By further investigating the App Launcher on Office 365, one will stumble upon the browser's local storage for the SharePoint domain (e.g. https://<tenant>.sharepoint.com/). In there, there is a key called SPSuiteLinksJson, and its value looks highly promising! It actually holds a large JSON string with user specific information. Two properties of the JSON object are exactly what we are looking for: NavBarData.WorkloadLinks and NavBarData.AppLinks. While the first holds all app information from the Apps overview of the app launcher, the second stores the additional apps visible in the App Launcher by clicking on the All Apps link.
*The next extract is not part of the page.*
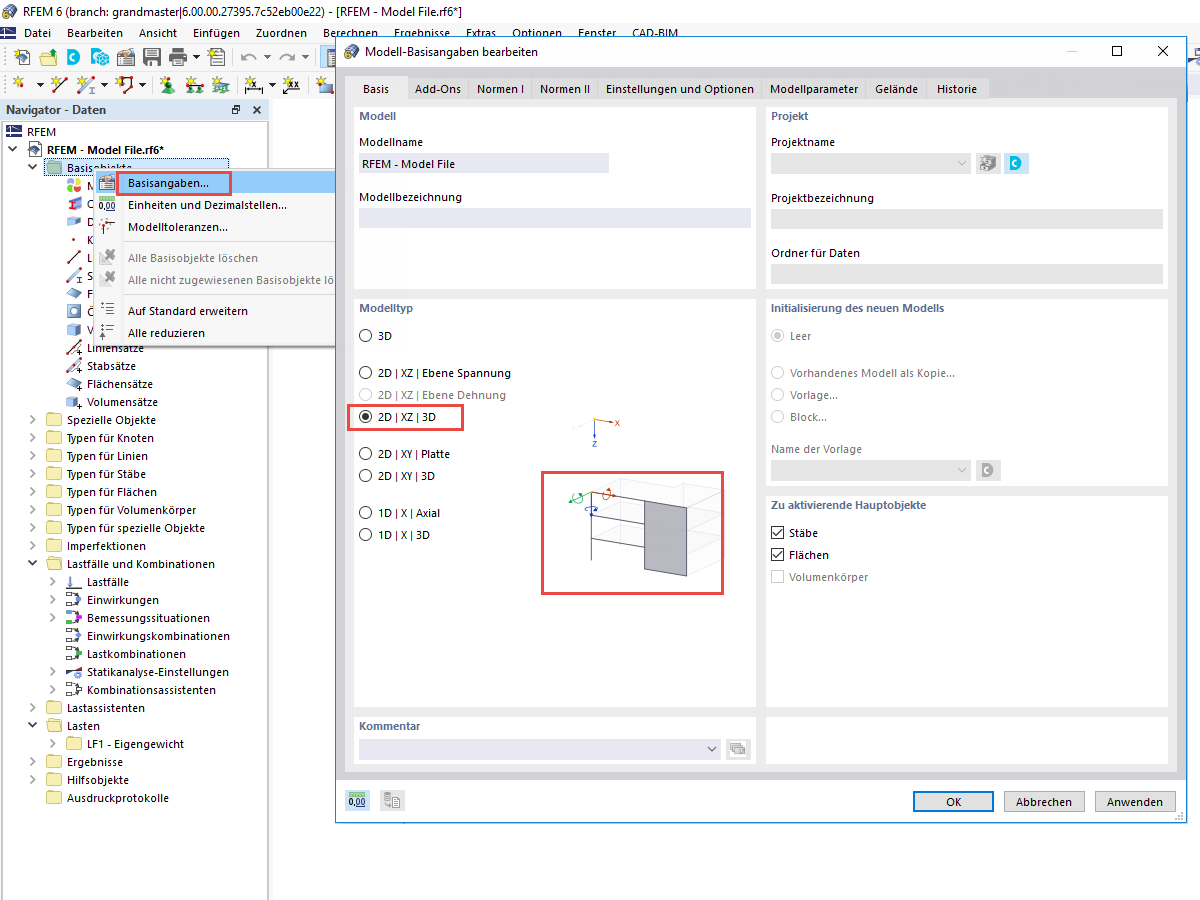Select the Save icon in the toolbar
Bingo!

With that in mind, we can over-think the approach from calling an API and try to overcome authorization and CORS issues in another way.

The verified approach

Combining some good old techniques used in SharePoint years ago with some more fancy scripting styles, this leads to the following verified process: Include a SharePoint Online page, which has access to the local storage for its domain, inside the on-premises web page, and push the value from the SharePoint Online local storage to the parent frame!

Creating a proxy page in SharePoint Online

As always when it comes to SharePoint, there are some tricky steps to do to successfully make it working. By default, every SharePoint page includes an HTTP-Header x-frame-options: SAMEORIGIN in its response. This header ensures that a SharePoint page can only be i-framed in its own domain. Luckily, SharePoint offers a server-tag to avoid this response header:

<WebPartPages:AllowFraming runat="server" />

By adding this tag to a page (by editing its source-file, e.g. by editing the .aspx-page via explorer or SharePoint designer), it then can be i-framed from anywhere in the web.

Now that the page is allowed to be included inside another domain, let it push the required values from local storage to it's parent frame. Once the page is loaded, the parent frame is informed via postMessage (JavaScript) about the values from the SharePoint Online domain's local storage:

var suiteLinks = window.localStorage["SPSuiteLinksJson"];
window.top.postMessage(suiteLinks, "*");

Including the app data from SharePoint Online on the on-premises application

Now it is possible to embed the SharePoint Online proxy page in an (hidden) iFrame in the on-premises application. The only thing left to do for the on-premises page is to listen for the message event (JavaScript) to use the information from the SharePoint Online local storage:

window.addEventListener("message", function (e) {
  var suiteLinksStore = e.data;
  displaySuiteLinks(suiteLinksStore);
}, false);

The above variable suiteLinksStore now holds the local storage object from SharePoint Online. It can now be used to iterate over the WorkloadLinks and AppsLinks objects from the NavBarData object to get all the apps for the current signed in user with all required information like app title, URL, color and font-icon-class. With little effort, a replicated App Launcher in an on-premises environment can look like this:

Office 365 apps integrated in On-Premises App Launcher
Office 365 apps integrated in On-Premises App Launcher

Additional hints and considerations

  • Ensure that the proxy page in SharePoint Online is shared with everyone in your organisation
  • When adding the iFrame URL in your on-premises application to your proxy page, ensure to use (if possible) a Smart Link - something like¬†https://login.microsoftonline.com/login.srf?wa=wsignin1.0&whr=<your adfs server>&wreply=https://<your tenant name>.sharepoint.com/pages/your-apps-proxy-page.aspx instead of the direct link to your proxy page. This ensures the user is logged in via single sign on to the SHarePoint Online platform and the page can push the local storage to your application. Find more information about Smart Links here.
  • In your proxy page, ensure to check if the required key is already added to the local storage before pushing anything to the parent frame.
  • To not always load the iFrame with the SharePoint Online proxy page, consider adding the data consumed by your event listener to the on-premises domains local storage. Only include include the iFrame (call to SharePoint Online) if you don't have the corresponding information in your domains local storage or if the information is outdated.